The separation of powers and how it played out last month

[This is written for secondary school students and others who asked about it.]

The Westminster  system of Government we adopted in 1975, adheres to the principle of the separation of   powers.

This means the three arms of government – Parliament, the Judiciary and the executive can’t interfere with each other’s decisions.

They are  independent, free functioning arms of government  that uphold the  laws of Papua New Guinea. The courts can’t tell the parliament what to do. The PM and his Cabinet can’t be dictated to by the courts and  parliament can’t make the courts and the executive do its bidding.

But over the four decades, the system has been put to the test.  Pushed to its limits by aggrieved politicians and bureaucrats, the three arms appear to  have always survived the pressure.

In recent years,  the courts have become like a  principal, adjudicating over disagreements brought to the office  from the classroom  and the playground.  It has become like the last resort, used by those within the government system to prove or disprove interpretations of law or settle disputes arising from either one of the other two arms of government.

Former Chief Justice Sir Arnold Amet, who saw  his share of politicians running to the courts

Three weeks ago,  a five man  supreme court bench handed down a ruling related to  matters of parliament.

The supreme court reference from opposition leader, Belden Namah sought to clarify if sections of the constitution were breached when the speaker unilaterally accepted the withdrawal of  Peter O’Neill’s nomination as Prime Minister on the floor.

On May 19th last year, Peter O’Neill resigned as Prime minister leaving a vacancy in the  top post.   On the 30th parliament  was recalled and the speaker called for nominations for the PM’s post.  Enga Governor, Peter Ipatas nominated James Marape and Patrick Pruaitch nominated Peter O’Neill.

After O’Neill accepted the nomination, Rabaul MP, Dr.
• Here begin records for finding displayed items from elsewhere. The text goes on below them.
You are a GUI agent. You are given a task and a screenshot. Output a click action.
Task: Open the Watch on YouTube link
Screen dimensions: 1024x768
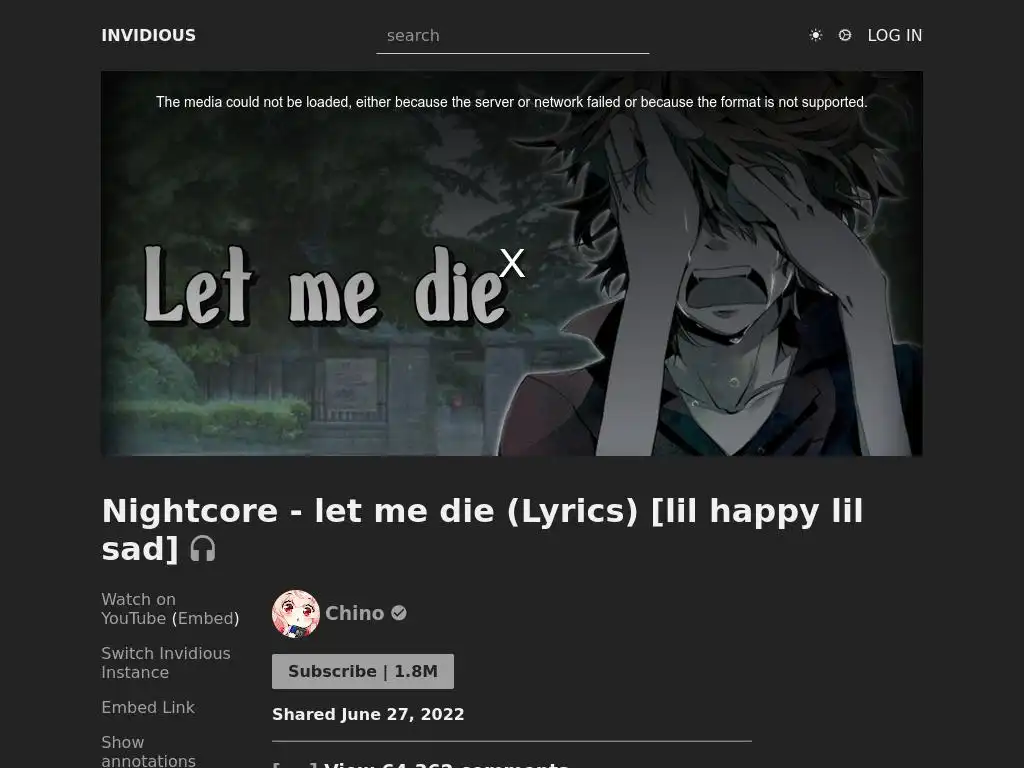(x=138, y=609)
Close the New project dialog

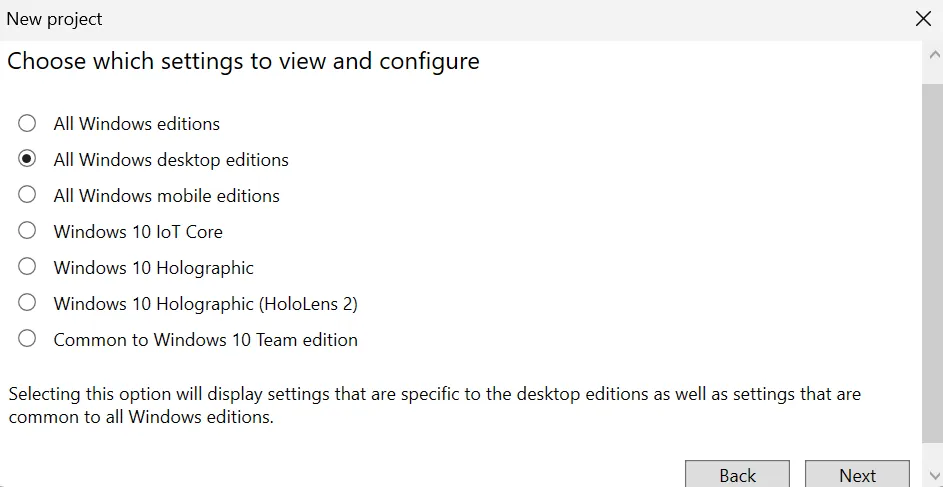pos(923,19)
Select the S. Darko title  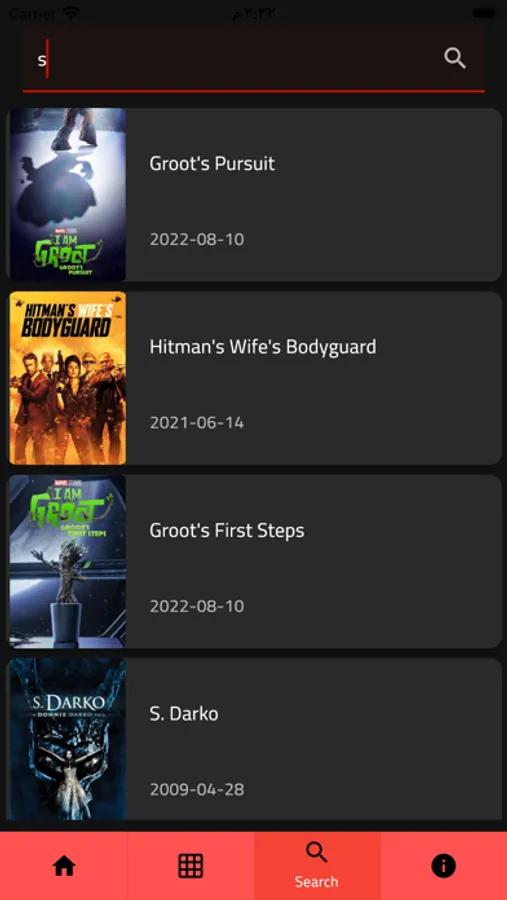184,714
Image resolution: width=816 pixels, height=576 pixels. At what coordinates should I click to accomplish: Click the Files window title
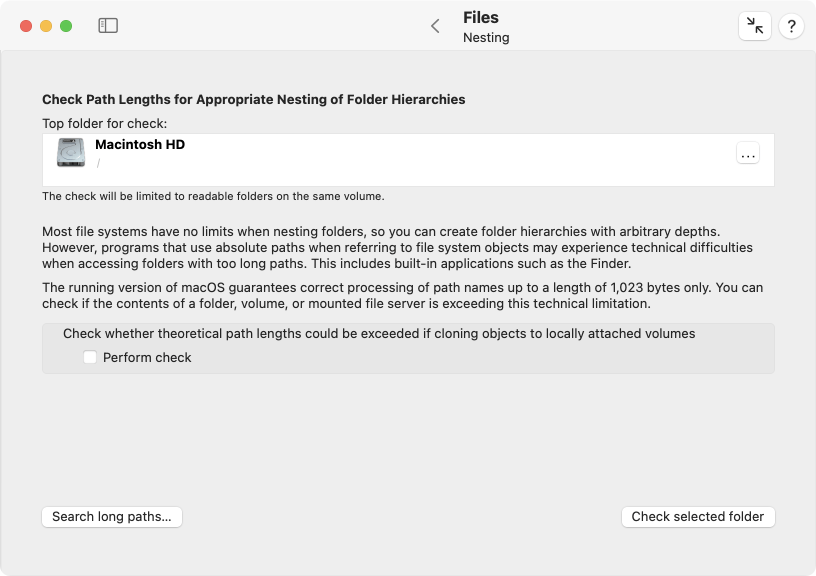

Allan Marat  nominated Sir Mekere Morauta.  Immediately after  the speaker closed nominations, Peter O’Neill withdrew his nomination leaving just Marape and Sir Mekere.

The nomination and withdrawal caused confusion and uncertainty. 

But the court found, through its interpretation that while there was  room to raise those concerns on the floor of parliament – which is , the appropriate forum as per the principles of separation, nobody questioned the decision by the speaker to accept the withdrawal  of nominations.

What happened then in that short space of time in parliament on the 30th of May 2019,  and in the minds of those present  is left to interpretation.  It could have been that the urgency to elect a new Prime Minister rendered questions over O’Neill’s nomination withdrawal unnecessary.

Those decisions were brought to the courts for interpretation.

The Court made a ruling that it could not make a decision on matters of parliament and,  upholding the principle of the separation of powers, the five judges basically said,  the speaker exercised his authority  within the realm of parliament.  

And therefore the matter was non-justiciable… meaning the courts could not make a decision as it was not in their power to do so.